1. A molecular airborne contaminates (MACs) mitigation system comprising:
a first system for removing a MACs film from a surface of a wafer by directing energy towards the surface; and
a second system for sustaining the surface of the wafer in a substantially MACs-free condition for some predetermined period of time.
2. A MACs mitigation system as in claim 1, where the predetermined period of time is at least equal to the time required after MACs film removal to perform a desired measurement sequence or a series of measurements on the wafer using a metrology tool.
3. A MACs mitigation system as in claim 1, where said first system comprises a source of microwave energy that is directed towards the MACs film.

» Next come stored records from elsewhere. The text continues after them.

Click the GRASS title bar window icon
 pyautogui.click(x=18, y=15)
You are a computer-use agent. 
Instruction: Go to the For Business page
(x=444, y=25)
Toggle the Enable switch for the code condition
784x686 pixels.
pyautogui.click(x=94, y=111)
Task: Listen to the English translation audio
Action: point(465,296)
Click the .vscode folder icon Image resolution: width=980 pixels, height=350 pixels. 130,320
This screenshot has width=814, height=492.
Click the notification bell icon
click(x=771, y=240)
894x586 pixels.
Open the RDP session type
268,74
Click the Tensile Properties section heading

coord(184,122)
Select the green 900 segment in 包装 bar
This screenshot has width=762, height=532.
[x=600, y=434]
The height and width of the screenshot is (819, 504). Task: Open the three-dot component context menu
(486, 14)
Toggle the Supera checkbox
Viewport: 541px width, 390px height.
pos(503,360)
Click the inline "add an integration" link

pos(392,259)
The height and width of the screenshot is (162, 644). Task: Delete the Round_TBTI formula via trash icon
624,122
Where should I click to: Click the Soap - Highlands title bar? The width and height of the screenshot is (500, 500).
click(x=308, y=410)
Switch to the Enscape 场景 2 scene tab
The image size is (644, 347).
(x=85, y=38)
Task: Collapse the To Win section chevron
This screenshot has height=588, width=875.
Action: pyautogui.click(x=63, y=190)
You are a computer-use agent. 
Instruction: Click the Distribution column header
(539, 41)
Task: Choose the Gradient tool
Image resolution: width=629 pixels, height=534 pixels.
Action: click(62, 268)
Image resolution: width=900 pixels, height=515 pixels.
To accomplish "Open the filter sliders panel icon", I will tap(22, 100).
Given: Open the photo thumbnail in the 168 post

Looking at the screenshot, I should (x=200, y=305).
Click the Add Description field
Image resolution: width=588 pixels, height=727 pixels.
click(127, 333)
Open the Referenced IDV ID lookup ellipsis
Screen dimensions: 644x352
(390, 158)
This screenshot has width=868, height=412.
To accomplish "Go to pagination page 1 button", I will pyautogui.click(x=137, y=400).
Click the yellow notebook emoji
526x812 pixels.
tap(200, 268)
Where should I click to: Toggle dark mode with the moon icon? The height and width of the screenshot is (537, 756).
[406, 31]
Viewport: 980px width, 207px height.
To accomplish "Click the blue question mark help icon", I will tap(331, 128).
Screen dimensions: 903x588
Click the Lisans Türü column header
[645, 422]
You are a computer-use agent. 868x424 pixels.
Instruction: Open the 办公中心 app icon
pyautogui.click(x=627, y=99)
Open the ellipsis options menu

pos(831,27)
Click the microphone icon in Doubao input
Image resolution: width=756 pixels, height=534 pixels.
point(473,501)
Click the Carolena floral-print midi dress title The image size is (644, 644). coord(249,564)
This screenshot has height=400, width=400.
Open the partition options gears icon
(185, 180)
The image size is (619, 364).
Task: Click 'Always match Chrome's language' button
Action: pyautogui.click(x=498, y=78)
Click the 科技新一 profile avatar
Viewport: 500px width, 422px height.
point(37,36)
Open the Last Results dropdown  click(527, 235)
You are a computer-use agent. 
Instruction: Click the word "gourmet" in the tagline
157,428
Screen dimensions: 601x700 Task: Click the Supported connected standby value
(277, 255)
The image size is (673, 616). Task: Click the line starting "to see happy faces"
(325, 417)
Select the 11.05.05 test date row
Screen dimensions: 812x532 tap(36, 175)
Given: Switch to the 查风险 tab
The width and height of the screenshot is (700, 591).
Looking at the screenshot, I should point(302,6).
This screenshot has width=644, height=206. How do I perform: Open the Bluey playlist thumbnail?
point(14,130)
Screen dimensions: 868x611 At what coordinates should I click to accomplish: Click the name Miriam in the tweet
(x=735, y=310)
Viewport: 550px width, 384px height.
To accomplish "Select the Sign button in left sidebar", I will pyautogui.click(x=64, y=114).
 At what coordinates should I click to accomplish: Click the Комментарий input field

4. A MACs mitigation system as in claim 3, where the source of microwave energy both heats and dissociates chemical constituents of the MACs film.
5. A MACs mitigation system as in claim 1, where said first system further comprises a source of heated or clean, dry gas that is directed towards the MACs film.
6. A MACs mitigation system as in claim 1, where said first system comprises a source of ultraviolet radiation that is directed towards the MACs film.
7. A MACs mitigation system as in claim 1, where said first system comprises a source of microwave energy that is directed towards the MACs film, and a source of heated or dry, clean gas that is directed towards the MACs film.
8. A MACs mitigation system as in claim 1, where said first system comprises a source of microwave energy that is directed towards the MACs film, and a source of ultraviolet radiation that is directed towards the MACs film.
9. A MACs mitigation system as in claim 1, where said first system comprises a source of microwave energy that is directed towards the MACs film, a source of heated or clean, dry gas that is directed towards the MACs film; and a source of ultraviolet radiation that is directed towards the MACs film.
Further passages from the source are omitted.